DeepWideSearch: Benchmarking Depth and Width in Agentic Information Seeking

Tian Lan, Bin Zhu, Qianghuai Jia, Junyang Ren, Haijun Li, Longyue Wang, Zhao Xu, Weihua Luo, Kaifu Zhang

24 Oct 2025 3 min read

AI-generated image, based on the article abstract

Quick Insight

DeepWideSearch: Why Search Bots Still Miss the Mark

Ever wondered why your digital assistant sometimes gives you a vague answer instead of the exact detail you need? DeepWideSearch shines a light on this mystery. Researchers built a new test where a smart agent must both “dig deep” into complex facts and “scan wide” across tons of information—think of a detective who has to read dozens of books while solving a tricky case. The test includes 220 real‑world questions from 15 different fields, from market trends to everyday curiosities. Even the most advanced bots managed to answer correctly only about 2 % of the time, revealing a huge challenge in combining deep reasoning with broad searching. The study also uncovered four common slip‑ups: not pausing to reflect, relying too much on what they already “know,” missing key sources, and getting overwhelmed by too much context.
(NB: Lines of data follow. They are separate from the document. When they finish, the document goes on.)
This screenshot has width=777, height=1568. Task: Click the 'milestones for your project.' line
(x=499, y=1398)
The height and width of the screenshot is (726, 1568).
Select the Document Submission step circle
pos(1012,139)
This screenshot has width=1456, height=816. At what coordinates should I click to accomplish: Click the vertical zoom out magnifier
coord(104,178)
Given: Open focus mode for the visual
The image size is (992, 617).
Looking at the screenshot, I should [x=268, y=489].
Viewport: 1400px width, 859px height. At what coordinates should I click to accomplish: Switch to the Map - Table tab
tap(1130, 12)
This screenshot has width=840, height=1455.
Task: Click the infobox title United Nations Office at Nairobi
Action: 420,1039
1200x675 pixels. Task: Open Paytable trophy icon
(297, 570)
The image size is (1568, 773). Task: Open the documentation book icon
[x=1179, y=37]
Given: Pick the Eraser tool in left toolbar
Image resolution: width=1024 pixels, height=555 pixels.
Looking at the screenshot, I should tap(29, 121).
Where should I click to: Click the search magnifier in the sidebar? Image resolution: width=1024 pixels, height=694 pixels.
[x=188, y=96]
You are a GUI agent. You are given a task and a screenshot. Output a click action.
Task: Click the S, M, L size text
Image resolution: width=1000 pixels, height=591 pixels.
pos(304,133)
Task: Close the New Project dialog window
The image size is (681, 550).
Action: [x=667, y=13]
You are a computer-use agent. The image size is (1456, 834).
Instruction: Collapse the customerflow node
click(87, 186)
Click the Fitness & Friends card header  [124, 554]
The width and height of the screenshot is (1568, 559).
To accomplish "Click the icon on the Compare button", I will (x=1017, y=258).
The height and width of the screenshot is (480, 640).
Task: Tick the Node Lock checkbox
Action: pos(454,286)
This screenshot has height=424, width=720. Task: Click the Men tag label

This breakthrough shows we still have a long road ahead before AI can truly think like a human researcher. As we keep improving these agents, the day may come when a simple chat can give you a full, accurate picture in an instant. 🌟

Short Review

Overview

The article introduces DeepWideSearch, a pioneering benchmark designed to evaluate the capabilities of information-seeking agents in performing both deep reasoning and wide-scale information collection. This benchmark addresses a critical gap in current agent architectures, particularly in real-world applications such as market analysis and business development. Through the development of two innovative methods, Deep2Wide and Wide2Deep, the authors curated a dataset comprising 220 questions across 15 diverse domains. Experimental results reveal that even state-of-the-art agents achieve a mere 2.39% average success rate, underscoring significant challenges in integrating depth and width in information-seeking tasks.

Critical Evaluation

Strengths

One of the primary strengths of this study is the introduction of a comprehensive benchmark that effectively combines depth and width in information retrieval. The use of two distinct methods for dataset construction enhances the robustness of the evaluation, allowing for a nuanced assessment of agent performance. Additionally, the incorporation of new evaluation metrics, such as Column-F1 and Core Entity Accuracy, provides a more detailed understanding of agent capabilities, particularly in complex tasks.

Weaknesses

Despite its strengths, the study has notable weaknesses. The low success rate of 2.39% indicates that current agents struggle significantly with the benchmark's demands, revealing a potential overreliance on internal knowledge and insufficient retrieval capabilities. Furthermore, the high computational costs associated with the evaluation process may limit accessibility for broader research applications. The identified failure modes, including lack of reflection and context overflow, suggest that existing architectures may require substantial redesign to meet the benchmark's challenges.

Implications

The implications of this research are profound, as it sets a new standard for evaluating information-seeking agents. By publicly releasing the DeepWideSearch benchmark, the authors aim to catalyze future research focused on developing more capable and robust agents. This could lead to significant advancements in various fields, including artificial intelligence and data science, where effective information retrieval is crucial.

Conclusion

In summary, the article presents a valuable contribution to the field of information retrieval through the introduction of DeepWideSearch. By highlighting the limitations of current agent architectures and proposing a rigorous evaluation framework, it paves the way for future innovations in information-seeking technologies. The findings underscore the need for ongoing research to enhance agent performance, ultimately aiming for more effective solutions in real-world applications.